<cpn> Scribe: Chris
<cpn> Scribenick: cpn
<kaz> https://www.w3.org/2011/webtv/wiki/images/a/a5/DASH_Eventing_and_HTML5.pdf Giri's slides (Member-only)
<kaz> [Introduction]
Giri: This is a brief intro to
ongoing work in MPEG, and what we've done in ATSC
... There are 2 types of events we deal with in DASH
... DASH is adaptive streaming over HTTP, designed to leverage HTTP
for streaming media, live or on-demand
... Media Source Extensions and Encrypted Media Extensions, as well
as the audio and video media tags deal with this
... Interactivity events, absolute or relative time
... DASH defines two ways to deliver events: in the MPD manifest
XML file, it describes the segments in the streaming service
... Then there are in-band events, in an emsg box in the ISO BMFF
media track
... ISO BMFF is a packaging format defined by MPEG, the most
popular format of DASH packaging.
... There are other forms, WebM being popular also
... Issue with synchronisation, media playback should be handled by
the native media player
... There are two things needing synchronisation: the media player
and the web page in the browser context
... emsg eventing is a more dire situation, not supported by
browsers
... in the byte stream registry, there's no requirement for a
browser implementation
... only custom browsers deal with emsg data, not mainstream
browsers
... this was problematic in designing ATSC
<kaz> [How does HTML5 handle DASH events today?]

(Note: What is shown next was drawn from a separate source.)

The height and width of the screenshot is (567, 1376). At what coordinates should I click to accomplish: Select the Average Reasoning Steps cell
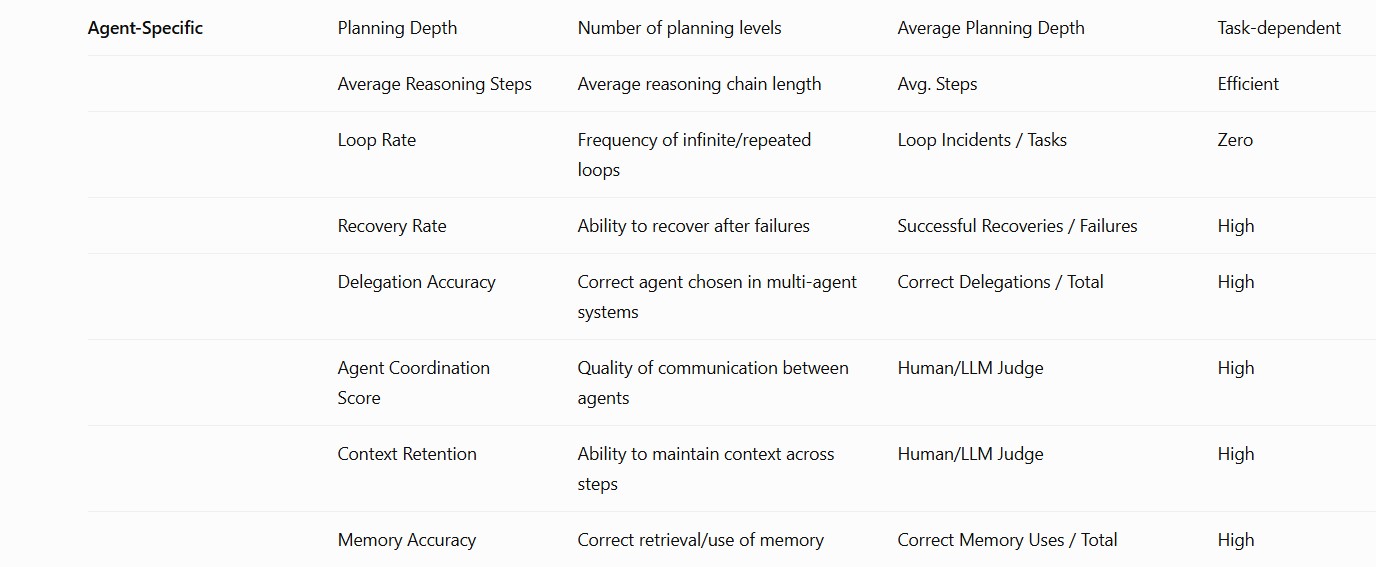pos(435,84)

Giri: this is just my opinion, not
authoritive
... HTML has TextTrackCue with an identifier, text string, start
and end time, and a payload
... There can be metadata cues
... If you have a DASH event on the transmitter side, this could
transcode in-band events into text track cues, and present them in
the text track
... Here's an example from the WebVTT spec
... There's a separation between cues to be handled by the player
and those to be handled by the application
<kaz> [HTML5 Handling of Text Track Cues]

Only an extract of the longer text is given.